I'm sorry, but that's not what the report stated. (The report in PDF is here). The report stated:
This report concentrates on the performance of America’s largest cities and their surrounding metropolitan areas. The 50 most heavily populated cities in the nation were identified using 2006 data from the U.S. Census Bureau. With a population of 8.2 million, New York is by far the largest city in the country. Los Angeles and Chicago follow with 3.8 and 2.8 million residents respectively. Wichita rounds out the top 50. With a population of about 358,000, the leading city of Kansas is less than one-twentieth the size of New York City.
Concentrating on the largest cities is different from all African American students.
The second example, to me, is purposeful and insidious.
Here is what the authors of the opinion piece state:
Of those, federal data show, just over half enroll in college -- and most of those in two-year colleges. In other words, by the time college begins, nearly three-quarters of African American students already have been left behind. And even for those who enroll at four-year colleges, African Americans make it through at two-thirds the rate of their white peers.
Rather than placing blame solely on university athletic departments, it's time we looked more deeply into why so many low-income African American students (and Latinos, whose dropout rates are slightly greater) don't complete college.
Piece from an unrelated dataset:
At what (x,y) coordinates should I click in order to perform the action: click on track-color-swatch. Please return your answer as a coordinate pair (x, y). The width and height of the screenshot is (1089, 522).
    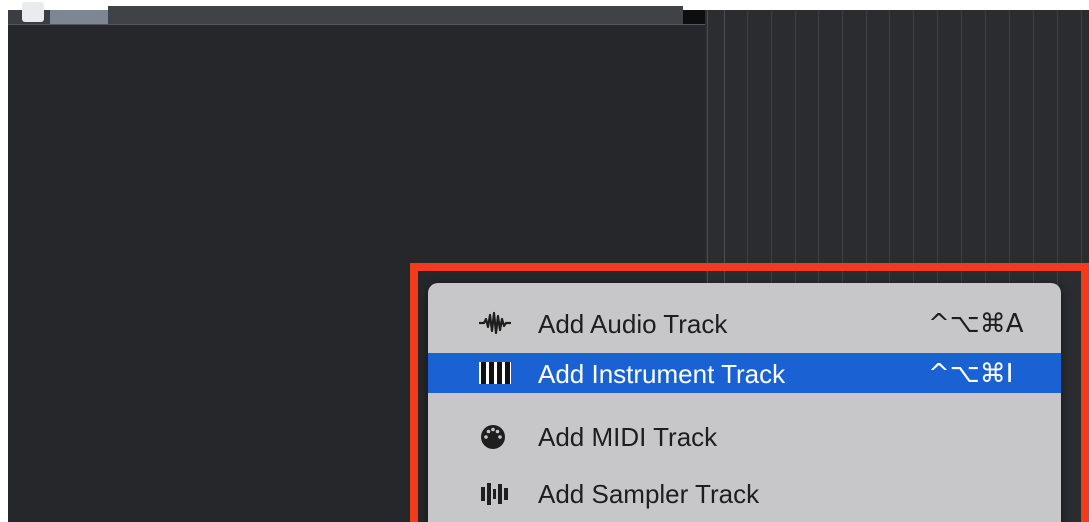
    Looking at the image, I should click on (79, 17).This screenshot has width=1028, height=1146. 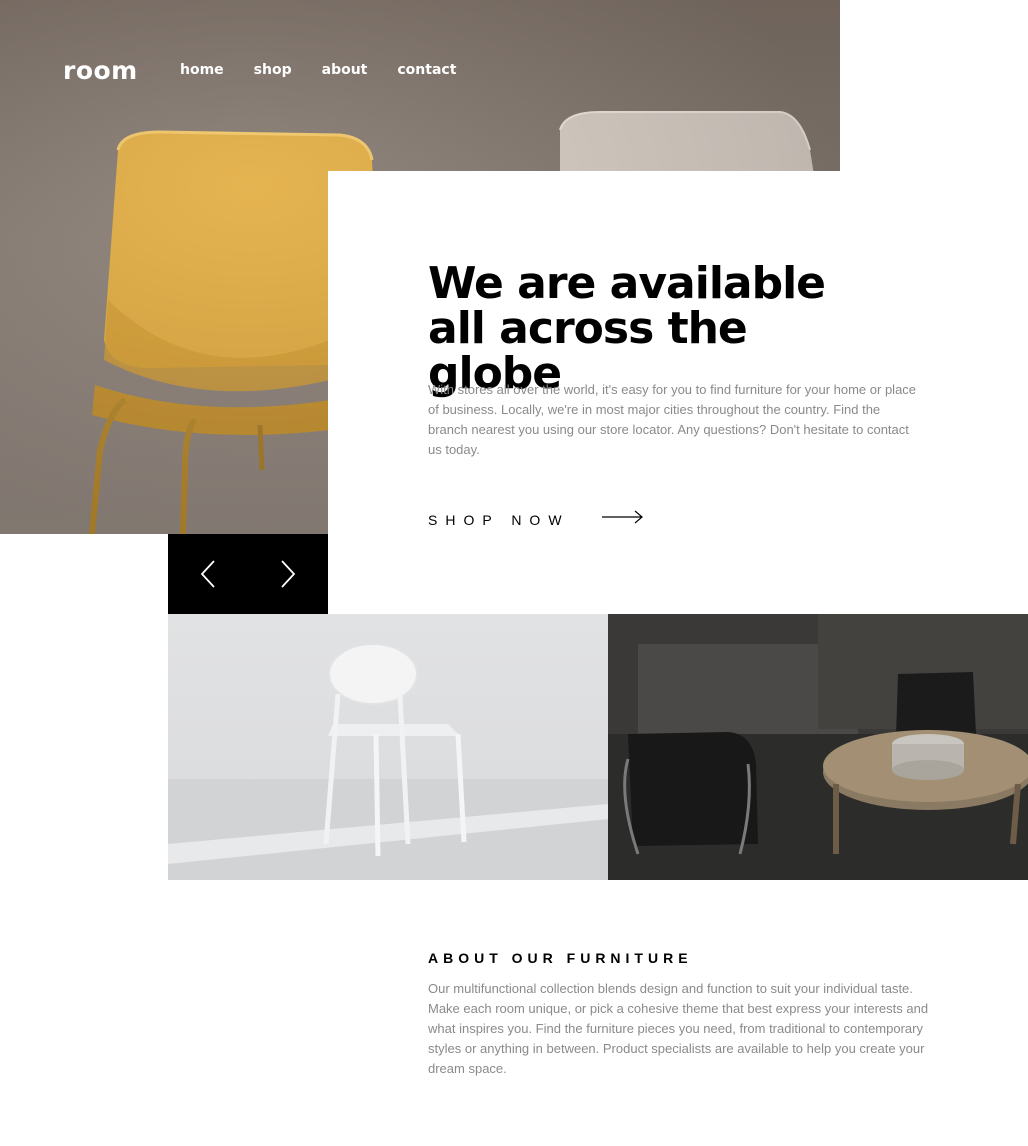 What do you see at coordinates (388, 747) in the screenshot?
I see `white-chair-photo` at bounding box center [388, 747].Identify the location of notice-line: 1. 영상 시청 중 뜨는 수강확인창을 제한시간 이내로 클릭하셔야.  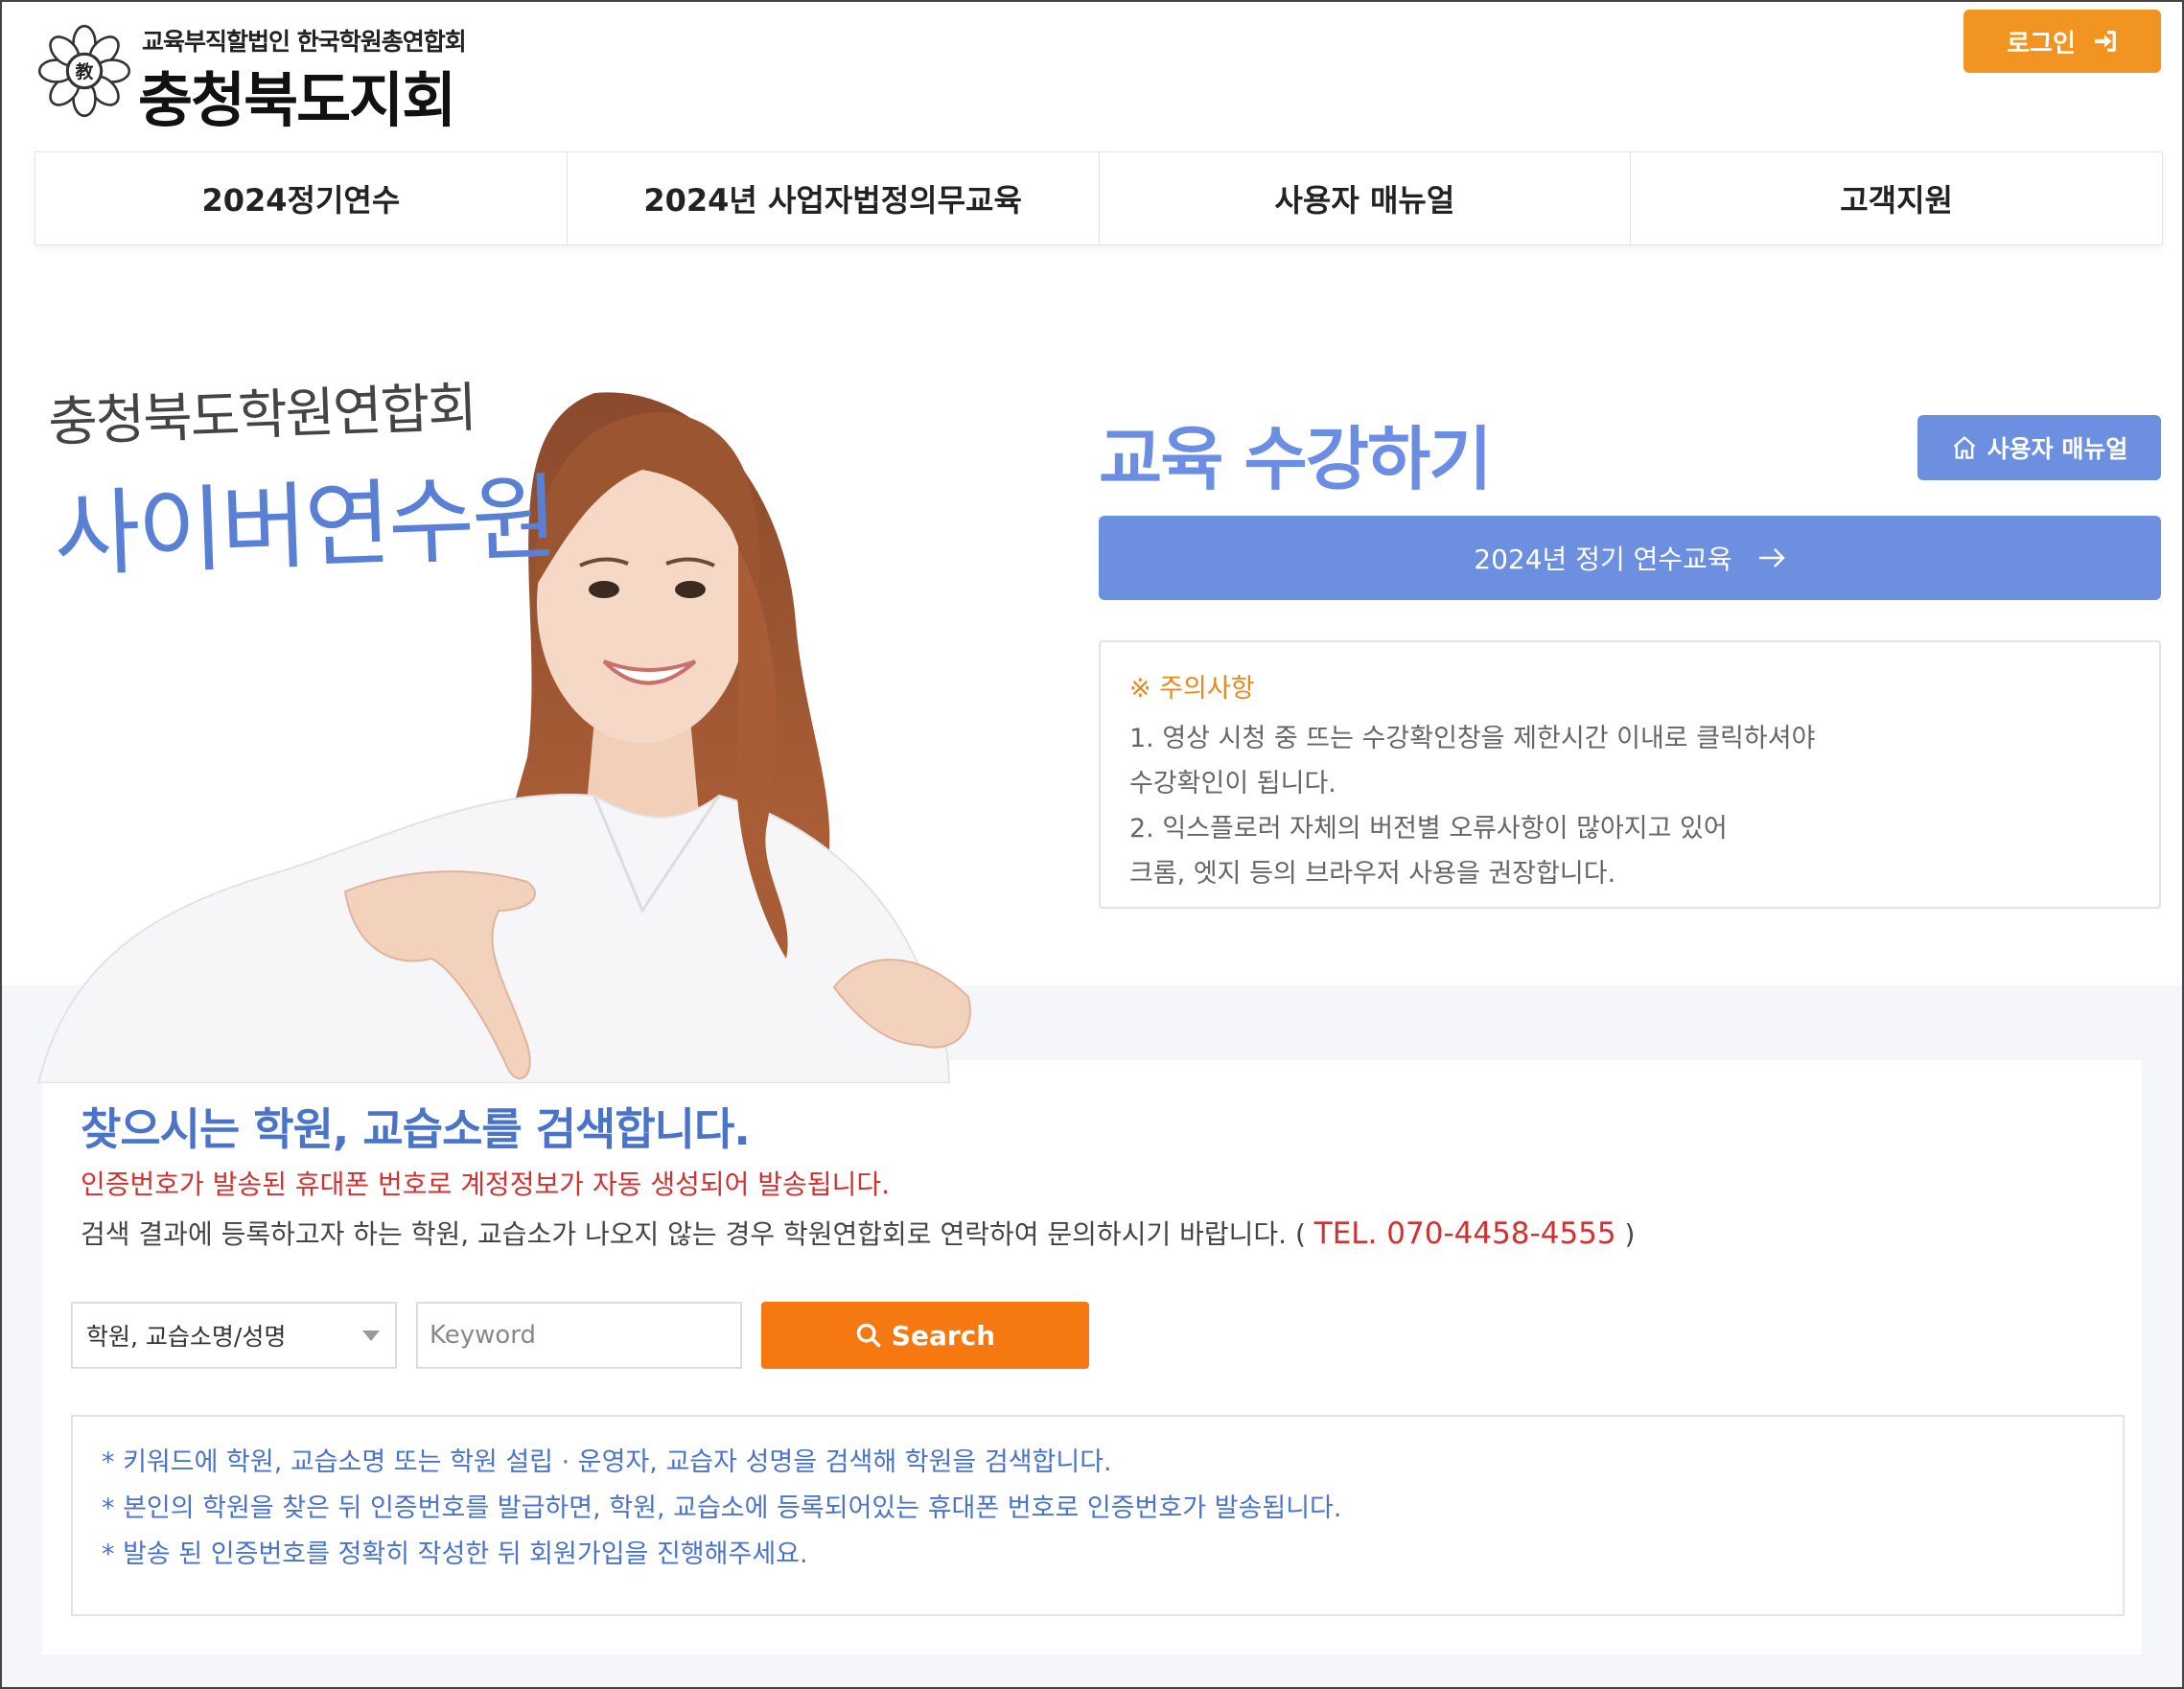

If you didn't notice, they went from using the entire universe of Black college students to using low-income Black students. That reminded me of this that I posted about one year ago about an article in the Journal of Blacks in Higher Education:
According to a study by Nellie Mae, the largest nonprofit provider of federal and private education loan funds in this country, 69 percent of African Americans who enrolled in college but did not finish said that they left college because of high student loan debt as opposed to 43 percent of white students who cited the same reason.
So, we have an article that states 69% of those who didn't finish college did so because of money. Meanwhile, the authors mix the general Black college population with the low income segment. That's just sloppy.
The authors are from NewSchools Venture Fund. Here is some information from their website.
NewSchools Venture Fund believes that all children are entitled to a high-quality public education and that the best way to reach this goal is to transform our current systems of public schools into performance-driven organizations that focus on student achievement. We believe that education entrepreneurs can spark this broader transformation in the public school system.
As a nonprofit venture philanthropy firm, we raise capital from both individual and institutional investors; we then use those funds to support promising education entrepreneurs, help them grow their organizations to scale, and connect their work with public school systems — particularly within targeted urban areas. We analyze the national education landscape and the “ecosystem” for this type of dramatic change in each our key urban areas to determine how education entrepreneurs are poised to make a difference.
I have no problem with the idea of what they are doing, in fact, I wish them well. But they didn't have to lie to make themselves seem more relevant. Of course the cynic -- realist? -- in me says that is exactly what they have to do.